Mémoires d’outre-tombe,
Livre trente-sixième, chap. 21,
édition citée, t. II, p. 605-606.


            Comme Chateaubriand, Jean-Baptiste Camille Corot (1796 – 1875) aimait la lumière de l’Italie, où il séjourna de 1825 à 1828, puis en 1834, et encore en 1843. Et comme Chateaubriand, il séjourna aussi en Suisse : il y fut en 1825, sur le chemin de la Ville Éternelle ; puis en 1842, plus longuement ; et fréquemment sous le Second Empire : en 1852, 1853, 1855, 1857, 1859, 1863. Sa mère, Françoise Auberson, était originaire du canton de Fribourg. M. Jean Leymarie nous dit que

En 1842, il s’arrête longuement sur les bords du Léman, dont il aime la lumière « pleine de nuances délicates ». À Genève, il se plaît à relire sur place les descriptions de J.-J. Rousseau, « ce paysagiste de génie », dit-il, avant de peindre la vieille ville massée autour de sa cathédrale[3].
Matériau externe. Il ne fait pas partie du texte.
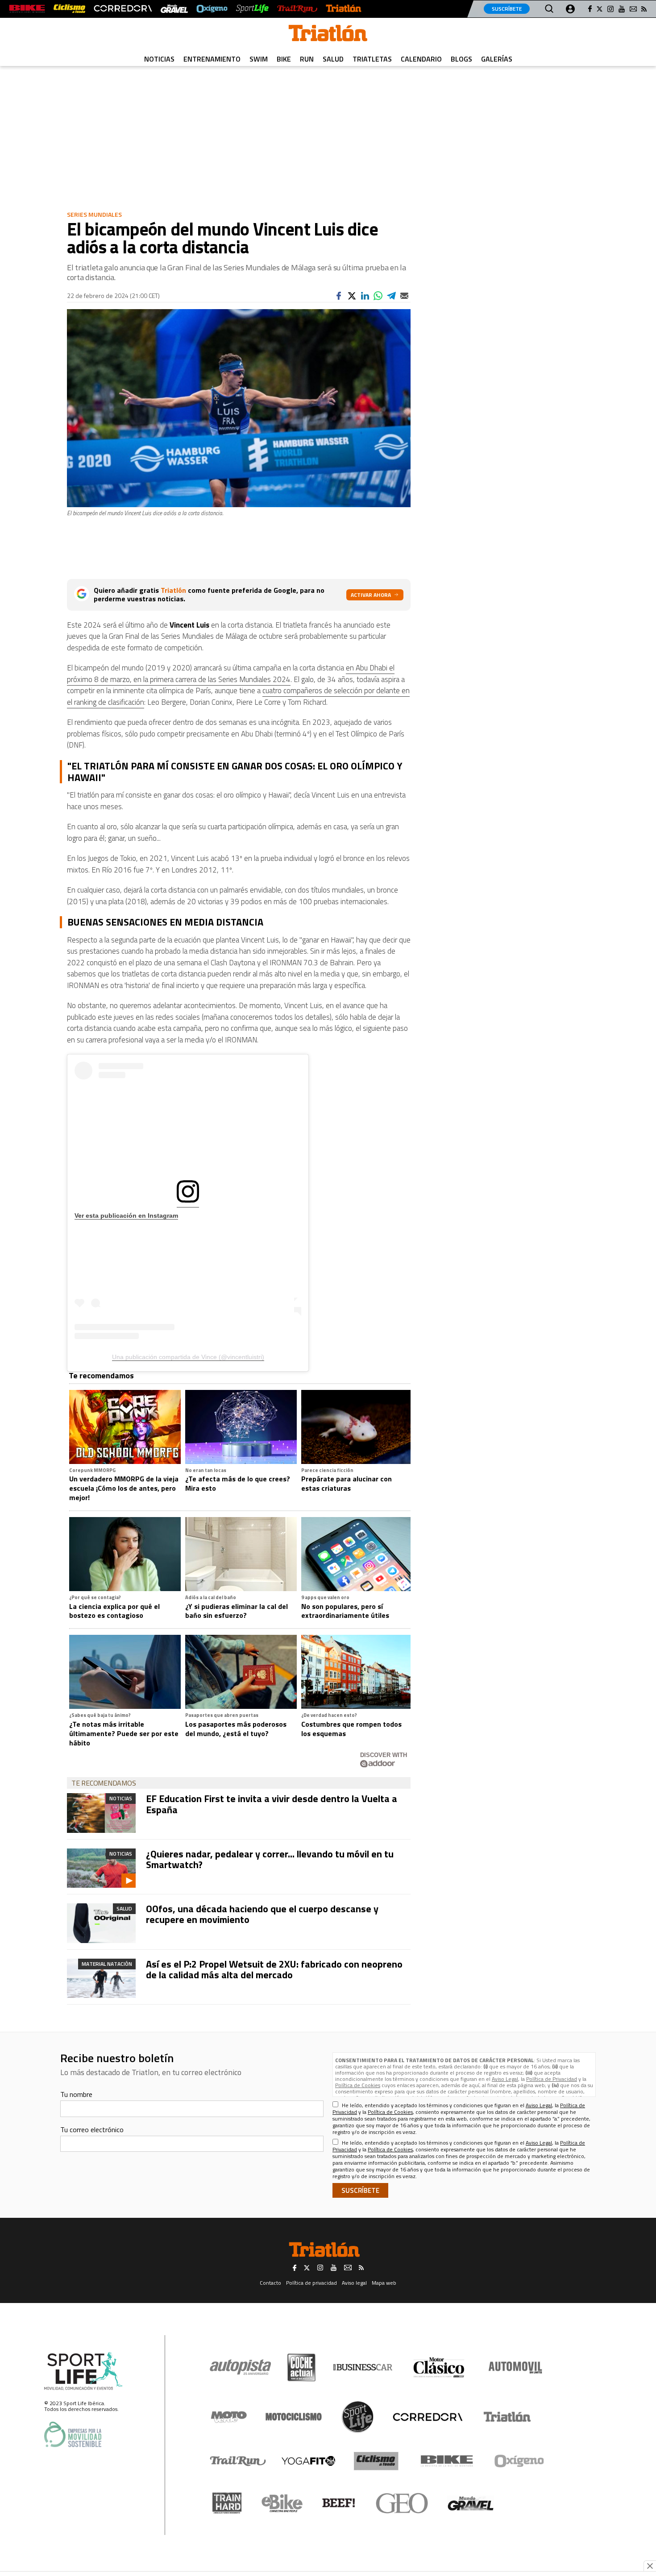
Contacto (270, 2282)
Voici un tableau qui représente le quai des Pâquis, aux portes de Genève, en 1842, dans l’état où il se trouvait avant la démolition des fortifications (votée en 1849), et donc tel que put l’admirer Chateaubriand dix ans auparavant. On admirera l’équilibre du point de vue choisi ; c’est une constante chez Corot, et c’est pourquoi nous considérons qu’il participe de plein droit à ce que nous appelons le classicisme essentiel, plus large que le classicisme historique, mais non pas moins exigeant.

Camille Corot, Le Quai des Pâquis à Genève, 1842.
Genève, Musée d'Art et d'Histoire.


[1] Cf. Jean-Claude Berchet, Chateaubriand, Paris, Gallimard, 2012, p. 744.
[2] Jean-Claude Berchet, op. cit. p. 818.
[3] Jean Leymarie, Corot, Genève, Albert Skira, 1966, p. 66.